▶ **ABOUT THIS TASK**
Search the material for "Egypt" and copy each line in which it is found.
Content starts
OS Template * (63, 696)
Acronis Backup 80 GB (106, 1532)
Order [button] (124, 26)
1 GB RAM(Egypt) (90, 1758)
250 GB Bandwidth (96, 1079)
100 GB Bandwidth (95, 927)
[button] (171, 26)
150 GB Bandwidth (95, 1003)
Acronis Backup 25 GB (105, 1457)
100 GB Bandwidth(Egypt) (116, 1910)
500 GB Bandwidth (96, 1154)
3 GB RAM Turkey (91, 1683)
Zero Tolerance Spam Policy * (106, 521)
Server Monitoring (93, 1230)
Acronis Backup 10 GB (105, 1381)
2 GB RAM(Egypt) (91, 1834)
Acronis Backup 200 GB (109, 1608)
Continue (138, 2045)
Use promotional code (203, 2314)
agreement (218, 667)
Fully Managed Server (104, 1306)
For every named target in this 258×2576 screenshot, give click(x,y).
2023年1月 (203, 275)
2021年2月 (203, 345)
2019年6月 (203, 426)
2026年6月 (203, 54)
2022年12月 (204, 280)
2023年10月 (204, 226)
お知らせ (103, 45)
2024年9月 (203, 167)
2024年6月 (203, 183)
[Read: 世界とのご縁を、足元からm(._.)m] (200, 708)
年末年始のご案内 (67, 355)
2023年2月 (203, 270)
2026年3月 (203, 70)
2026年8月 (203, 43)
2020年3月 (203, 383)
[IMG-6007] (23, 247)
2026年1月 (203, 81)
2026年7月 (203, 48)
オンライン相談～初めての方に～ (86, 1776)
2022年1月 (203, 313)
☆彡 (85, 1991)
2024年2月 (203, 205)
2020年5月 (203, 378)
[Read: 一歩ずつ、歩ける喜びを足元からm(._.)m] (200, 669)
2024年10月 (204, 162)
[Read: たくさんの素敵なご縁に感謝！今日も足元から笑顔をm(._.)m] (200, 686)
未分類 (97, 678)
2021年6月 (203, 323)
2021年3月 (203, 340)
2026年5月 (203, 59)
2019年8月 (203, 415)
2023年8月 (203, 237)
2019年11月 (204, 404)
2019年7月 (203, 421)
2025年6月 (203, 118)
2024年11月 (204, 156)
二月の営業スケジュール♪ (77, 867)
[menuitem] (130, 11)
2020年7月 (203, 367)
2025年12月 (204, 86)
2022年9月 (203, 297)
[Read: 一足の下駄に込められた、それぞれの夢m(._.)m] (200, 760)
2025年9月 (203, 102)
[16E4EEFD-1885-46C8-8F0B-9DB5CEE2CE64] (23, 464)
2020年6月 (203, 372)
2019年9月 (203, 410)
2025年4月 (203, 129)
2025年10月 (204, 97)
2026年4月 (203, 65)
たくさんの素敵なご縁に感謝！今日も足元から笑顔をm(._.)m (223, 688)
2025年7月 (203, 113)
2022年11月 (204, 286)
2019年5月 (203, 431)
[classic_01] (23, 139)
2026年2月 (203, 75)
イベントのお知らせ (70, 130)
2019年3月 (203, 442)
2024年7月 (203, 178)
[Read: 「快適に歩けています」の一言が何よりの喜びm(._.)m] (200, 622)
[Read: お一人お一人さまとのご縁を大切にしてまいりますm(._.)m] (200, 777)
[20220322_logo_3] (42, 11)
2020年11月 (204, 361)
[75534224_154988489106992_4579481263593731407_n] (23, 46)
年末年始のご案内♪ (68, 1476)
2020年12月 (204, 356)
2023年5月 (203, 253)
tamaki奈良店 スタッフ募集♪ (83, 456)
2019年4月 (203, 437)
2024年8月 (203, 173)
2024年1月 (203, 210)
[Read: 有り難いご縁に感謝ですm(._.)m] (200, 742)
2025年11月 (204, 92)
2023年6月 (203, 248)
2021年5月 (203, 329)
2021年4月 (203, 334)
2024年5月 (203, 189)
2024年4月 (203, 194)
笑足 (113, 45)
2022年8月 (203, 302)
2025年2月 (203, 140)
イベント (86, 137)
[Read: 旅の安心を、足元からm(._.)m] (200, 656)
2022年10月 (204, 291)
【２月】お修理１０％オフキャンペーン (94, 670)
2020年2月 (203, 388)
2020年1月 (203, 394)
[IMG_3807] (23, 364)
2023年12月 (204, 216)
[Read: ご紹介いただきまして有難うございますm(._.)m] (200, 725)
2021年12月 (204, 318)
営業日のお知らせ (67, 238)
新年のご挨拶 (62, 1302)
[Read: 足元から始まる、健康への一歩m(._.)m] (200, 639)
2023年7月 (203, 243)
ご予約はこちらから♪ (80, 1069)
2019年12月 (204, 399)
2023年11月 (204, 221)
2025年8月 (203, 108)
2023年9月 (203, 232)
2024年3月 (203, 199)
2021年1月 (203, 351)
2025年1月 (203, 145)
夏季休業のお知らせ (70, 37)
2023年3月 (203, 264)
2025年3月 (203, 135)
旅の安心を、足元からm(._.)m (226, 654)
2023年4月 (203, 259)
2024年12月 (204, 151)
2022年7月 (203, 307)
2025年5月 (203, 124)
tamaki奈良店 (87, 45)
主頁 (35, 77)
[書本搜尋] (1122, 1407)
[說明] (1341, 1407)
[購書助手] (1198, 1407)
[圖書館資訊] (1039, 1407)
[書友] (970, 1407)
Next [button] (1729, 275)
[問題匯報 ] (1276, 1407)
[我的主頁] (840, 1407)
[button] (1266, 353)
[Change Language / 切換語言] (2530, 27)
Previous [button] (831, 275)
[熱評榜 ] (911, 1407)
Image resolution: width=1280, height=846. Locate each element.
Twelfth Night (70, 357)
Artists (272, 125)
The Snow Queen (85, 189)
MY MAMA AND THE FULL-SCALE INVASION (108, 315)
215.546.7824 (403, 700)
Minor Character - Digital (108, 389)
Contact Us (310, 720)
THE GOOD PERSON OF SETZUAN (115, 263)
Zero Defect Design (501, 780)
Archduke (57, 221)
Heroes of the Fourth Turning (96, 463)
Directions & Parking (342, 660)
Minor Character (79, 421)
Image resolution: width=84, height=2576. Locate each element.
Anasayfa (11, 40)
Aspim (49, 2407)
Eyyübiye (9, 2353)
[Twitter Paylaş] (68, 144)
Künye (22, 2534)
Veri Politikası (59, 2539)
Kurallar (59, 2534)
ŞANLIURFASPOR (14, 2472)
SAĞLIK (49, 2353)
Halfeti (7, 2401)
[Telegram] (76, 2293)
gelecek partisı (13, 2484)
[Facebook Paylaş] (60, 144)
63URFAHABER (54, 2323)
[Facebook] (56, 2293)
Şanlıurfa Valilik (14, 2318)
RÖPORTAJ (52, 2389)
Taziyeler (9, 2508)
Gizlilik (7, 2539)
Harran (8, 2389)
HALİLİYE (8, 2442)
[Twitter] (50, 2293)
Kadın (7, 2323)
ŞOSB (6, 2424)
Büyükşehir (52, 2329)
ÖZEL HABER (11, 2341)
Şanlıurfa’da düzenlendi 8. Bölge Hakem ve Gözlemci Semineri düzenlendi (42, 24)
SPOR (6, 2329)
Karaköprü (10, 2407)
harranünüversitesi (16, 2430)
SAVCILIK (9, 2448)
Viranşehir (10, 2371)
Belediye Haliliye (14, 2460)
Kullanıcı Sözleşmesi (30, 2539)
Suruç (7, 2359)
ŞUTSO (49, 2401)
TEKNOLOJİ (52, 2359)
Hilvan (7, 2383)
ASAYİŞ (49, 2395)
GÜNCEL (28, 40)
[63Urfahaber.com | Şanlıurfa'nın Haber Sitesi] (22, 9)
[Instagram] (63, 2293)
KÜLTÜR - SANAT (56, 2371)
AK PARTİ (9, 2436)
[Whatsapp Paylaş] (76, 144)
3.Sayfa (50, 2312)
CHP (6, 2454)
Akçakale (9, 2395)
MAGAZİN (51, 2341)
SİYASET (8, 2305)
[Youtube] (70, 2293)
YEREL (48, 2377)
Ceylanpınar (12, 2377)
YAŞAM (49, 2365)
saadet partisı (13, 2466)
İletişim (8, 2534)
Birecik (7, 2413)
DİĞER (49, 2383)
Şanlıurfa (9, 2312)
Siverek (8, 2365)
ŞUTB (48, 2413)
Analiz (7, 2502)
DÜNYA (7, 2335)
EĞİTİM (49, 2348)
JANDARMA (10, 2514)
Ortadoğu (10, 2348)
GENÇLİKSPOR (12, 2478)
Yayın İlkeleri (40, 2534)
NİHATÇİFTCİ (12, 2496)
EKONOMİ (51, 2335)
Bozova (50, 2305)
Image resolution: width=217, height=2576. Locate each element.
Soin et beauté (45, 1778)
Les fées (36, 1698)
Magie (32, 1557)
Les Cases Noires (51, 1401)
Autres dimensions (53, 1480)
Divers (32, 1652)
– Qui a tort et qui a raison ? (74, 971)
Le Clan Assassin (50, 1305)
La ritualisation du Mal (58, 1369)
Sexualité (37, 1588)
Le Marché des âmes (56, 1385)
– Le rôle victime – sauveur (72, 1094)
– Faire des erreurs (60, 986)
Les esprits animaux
Content ends
▶ **ANSWER SECTION**
1 GB RAM(Egypt) (90, 1758)
100 GB Bandwidth(Egypt) (116, 1910)
2 GB RAM(Egypt) (91, 1834)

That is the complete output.